Functional limitation is a construct distinct from disability, but the distinction between these constructs is often blurred when measuring jaw status because of content overlap in measurement instruments that include items pertaining to mechanical jaw functions, jaw functions that have obvious social implications, and only social functions. We describe analyses in support of assessing functional limitation as distinct from disability by using both factor analysis and the Rasch measurement model in reanalyzing two existing instruments and then create a preliminary version of a new instrument that has excellent psychometric properties.
STUDY DESIGN AND SETTING:
Subjects in three separate studies from two university settings completed two existing self-report instruments (Research Diagnostic Criteria for Temporomandibular Disorders and Mandibular Functional Impairment Questionnaire). Rasch methodology, factor analysis, and the combination of both were used in these analyses. Unidimensionality, in support of an instrument assessing a single construct, was also assessed.

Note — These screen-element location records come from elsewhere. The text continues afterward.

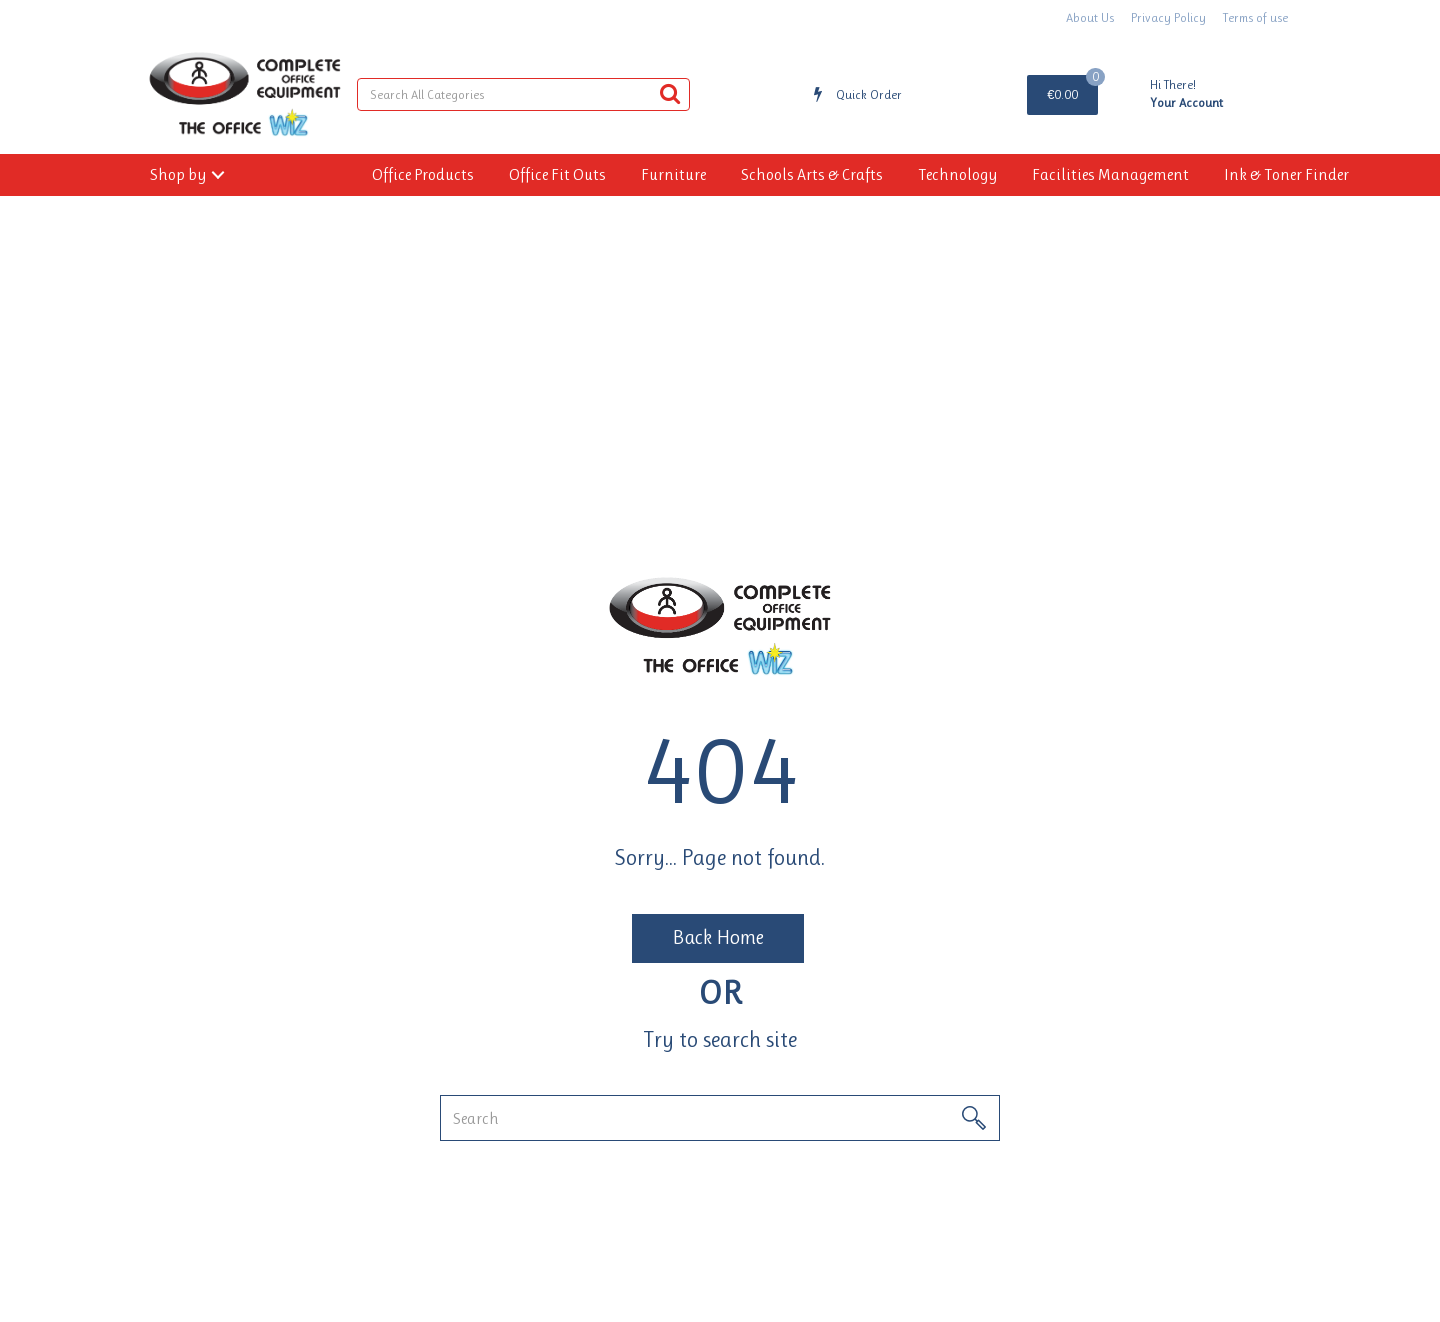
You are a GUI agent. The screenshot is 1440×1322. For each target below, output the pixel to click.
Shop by (178, 174)
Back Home (718, 937)
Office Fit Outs (557, 174)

Problems identified in the existing instruments included scaling, internal reliability, length, unidimensionality, and content validity; the preliminary version of the Jaw Functional Limitation Scale (JFLS) resolves these problems critical to delineating functional limitation and it exhibits internal reliability coefficients of 0.82 for persons and 0.99 for items. Construct validity, via convergent and discriminant validity with other associated constructs, of the JFLS was established via low correlations with depression, anxiety, somatization, pain interference, pain-free opening, and palpation sensitivity, and via moderate correlations with pain and jaw symptoms.
While areas of further development are outlined, we conclude that this preliminary version of the JFLS is a valid instrument for the measurement of temporomandibular disorder (TMD)-related functional limitation, and consequently delineates functional limitation from disability.